Task brief:
Arrange the records below as a numbered list, leaving out any blank lines.
===============
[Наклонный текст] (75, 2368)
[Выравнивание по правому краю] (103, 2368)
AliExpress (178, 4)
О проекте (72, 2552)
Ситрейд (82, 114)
===============
Task result:
1. [Наклонный текст] (75, 2368)
2. [Выравнивание по правому краю] (103, 2368)
3. AliExpress (178, 4)
4. О проекте (72, 2552)
5. Ситрейд (82, 114)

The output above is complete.